The Mint Bar

Years ago, sitting at Behrs’ truck stop in Belgrade, my brother-in-law told me that the best steak in the Gallatin Valley was at the Mint Bar in Belgrade. I asked him why we were eating at Behrs’ instead of the Mint Bar if the steaks were so much better. He pointed his thumb at his wife and said, “I don’t think she’d put up with it.”

I am currently in Bozeman on business and since neither my brother-in-law’s wife (who would be my sister-in-law) nor her sister (who would be my wife) were here, I decided to slum it tonight and try a steak at the Mint Bar, per the recommendation.

Actually, that’s not quite the whole story. The motel I’m staying at includes the Mint Bar and Café as one of the possible local dining options. It noted that Sunset Magazine said they had one of the best steaks in the western United States. It was the advert in the motel’s information directory that reminded me of my brother-in-law’s recommendation a couple of decades ago.

When I walked into the Mint it seemed a bit upscale for my brother-in-law, and I wondered if I might be in the wrong place. I sat down anyway and while I was waiting to place my order, I read the history of the Mint Bar. According to the back of the menu, the Mint has been in continuous business, and a local institution since 1904. During that long and storied history it was a road house, a bar, a bowling alley (the bowling alley portion having burned down). In another iteration, the vacant lot where the bowling alley used to be was used as a volley ball court. And then in 1995 (my brother-in-law, recommended this place in the very early 90s by the way) new owners bought the place, built a dining room on the vacant lot, and voila, we have the Mint Bar and Café as it exists today.

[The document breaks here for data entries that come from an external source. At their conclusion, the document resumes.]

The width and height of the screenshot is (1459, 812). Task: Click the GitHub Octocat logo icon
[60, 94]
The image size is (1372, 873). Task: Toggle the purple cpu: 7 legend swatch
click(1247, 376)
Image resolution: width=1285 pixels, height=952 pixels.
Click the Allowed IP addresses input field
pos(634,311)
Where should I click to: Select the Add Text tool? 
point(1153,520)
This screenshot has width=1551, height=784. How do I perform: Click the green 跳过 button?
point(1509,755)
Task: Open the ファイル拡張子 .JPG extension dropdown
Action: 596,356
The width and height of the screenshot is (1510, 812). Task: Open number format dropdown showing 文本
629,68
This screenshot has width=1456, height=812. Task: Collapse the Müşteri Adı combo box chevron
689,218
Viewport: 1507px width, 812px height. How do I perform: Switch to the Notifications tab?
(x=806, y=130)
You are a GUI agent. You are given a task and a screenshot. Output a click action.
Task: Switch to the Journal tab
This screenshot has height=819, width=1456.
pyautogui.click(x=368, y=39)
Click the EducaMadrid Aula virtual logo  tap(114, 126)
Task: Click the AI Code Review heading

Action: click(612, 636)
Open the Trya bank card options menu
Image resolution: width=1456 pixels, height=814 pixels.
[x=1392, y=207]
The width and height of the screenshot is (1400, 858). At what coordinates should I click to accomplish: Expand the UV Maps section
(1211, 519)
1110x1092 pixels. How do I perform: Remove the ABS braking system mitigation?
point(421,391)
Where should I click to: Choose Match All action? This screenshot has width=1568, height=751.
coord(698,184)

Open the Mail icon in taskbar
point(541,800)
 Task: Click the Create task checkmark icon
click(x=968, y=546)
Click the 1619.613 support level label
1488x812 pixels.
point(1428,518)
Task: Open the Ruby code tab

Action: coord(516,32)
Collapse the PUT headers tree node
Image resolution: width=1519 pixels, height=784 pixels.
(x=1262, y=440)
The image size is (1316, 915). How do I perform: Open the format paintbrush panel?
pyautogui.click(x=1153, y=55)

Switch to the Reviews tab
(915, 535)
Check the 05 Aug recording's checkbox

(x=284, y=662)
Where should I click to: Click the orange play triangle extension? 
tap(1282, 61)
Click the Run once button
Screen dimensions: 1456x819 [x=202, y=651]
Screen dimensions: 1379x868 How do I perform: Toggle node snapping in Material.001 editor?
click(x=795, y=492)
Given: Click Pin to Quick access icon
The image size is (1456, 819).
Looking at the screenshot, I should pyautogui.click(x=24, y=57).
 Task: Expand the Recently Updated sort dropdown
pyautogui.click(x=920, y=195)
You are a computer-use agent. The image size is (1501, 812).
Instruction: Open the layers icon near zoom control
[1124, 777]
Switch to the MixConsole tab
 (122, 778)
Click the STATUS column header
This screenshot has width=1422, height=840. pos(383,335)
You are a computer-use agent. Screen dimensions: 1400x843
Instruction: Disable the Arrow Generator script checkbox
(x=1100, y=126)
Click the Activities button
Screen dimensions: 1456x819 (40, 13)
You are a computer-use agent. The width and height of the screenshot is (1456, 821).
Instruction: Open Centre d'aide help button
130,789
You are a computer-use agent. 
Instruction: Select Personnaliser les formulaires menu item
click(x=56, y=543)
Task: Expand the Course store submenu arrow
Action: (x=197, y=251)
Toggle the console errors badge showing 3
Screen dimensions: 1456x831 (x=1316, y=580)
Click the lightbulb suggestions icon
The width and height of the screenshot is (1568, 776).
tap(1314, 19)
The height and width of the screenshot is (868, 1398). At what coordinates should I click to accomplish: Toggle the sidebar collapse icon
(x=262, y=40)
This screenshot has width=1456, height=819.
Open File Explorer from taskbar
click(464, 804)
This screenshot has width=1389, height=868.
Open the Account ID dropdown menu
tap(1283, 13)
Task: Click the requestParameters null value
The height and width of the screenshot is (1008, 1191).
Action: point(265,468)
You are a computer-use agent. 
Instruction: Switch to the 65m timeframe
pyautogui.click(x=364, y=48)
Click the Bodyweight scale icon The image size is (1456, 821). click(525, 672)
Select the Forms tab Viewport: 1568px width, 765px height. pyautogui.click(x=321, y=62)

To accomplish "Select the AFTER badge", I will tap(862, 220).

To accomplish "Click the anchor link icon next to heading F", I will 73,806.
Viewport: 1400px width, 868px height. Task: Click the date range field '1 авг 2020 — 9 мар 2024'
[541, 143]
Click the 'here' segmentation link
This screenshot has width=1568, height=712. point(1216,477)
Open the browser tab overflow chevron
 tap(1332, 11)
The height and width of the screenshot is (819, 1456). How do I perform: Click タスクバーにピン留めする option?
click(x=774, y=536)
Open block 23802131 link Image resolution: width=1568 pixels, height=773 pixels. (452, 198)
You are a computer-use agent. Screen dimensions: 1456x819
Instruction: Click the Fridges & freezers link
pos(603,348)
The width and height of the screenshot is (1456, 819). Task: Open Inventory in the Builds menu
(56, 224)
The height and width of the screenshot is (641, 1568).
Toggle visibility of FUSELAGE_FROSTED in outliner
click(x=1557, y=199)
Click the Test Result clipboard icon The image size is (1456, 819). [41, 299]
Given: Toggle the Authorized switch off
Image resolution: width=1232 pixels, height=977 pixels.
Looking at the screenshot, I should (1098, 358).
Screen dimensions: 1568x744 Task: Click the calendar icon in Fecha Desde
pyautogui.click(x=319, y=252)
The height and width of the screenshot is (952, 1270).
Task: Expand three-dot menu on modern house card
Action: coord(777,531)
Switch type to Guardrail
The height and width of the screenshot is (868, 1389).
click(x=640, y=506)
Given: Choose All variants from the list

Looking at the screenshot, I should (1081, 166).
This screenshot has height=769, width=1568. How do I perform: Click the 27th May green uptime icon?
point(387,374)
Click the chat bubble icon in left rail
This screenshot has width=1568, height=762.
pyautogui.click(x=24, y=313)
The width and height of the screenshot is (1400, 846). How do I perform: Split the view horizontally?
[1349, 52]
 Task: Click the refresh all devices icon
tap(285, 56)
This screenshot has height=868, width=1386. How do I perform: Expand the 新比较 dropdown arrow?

This was trouble. Far from being the sort of place my brother-in-law would frequent, it had been transformed into the sort of place my sister-in-law (the other sister-in-law, who plays in the symphony, has friends who drive Volvos, and drinks latte’s) would like. Intrepid food explorer that I am, I chose to take one for the team and try the steaks anyway. How bad can a yuppie steak be, after all?

The first thing that caught my attention was the rib eye steak. There was only one size option available, called the “Monster Rib Eye,” it weighed in at 32 oz. and cost $35. They did have a two person option, where you get the same steak, but with two baked potatoes and two salads for $52, but the rib eye itself was still the 32 oz. monster. (One measly baked potato: $8.50. One iceberg lettuce salad with radish slices, carrot slivers, and croutons as hard and old as a rock: $8.50. The opportunity to share an obscenely large steak with your significant other? Priceless!)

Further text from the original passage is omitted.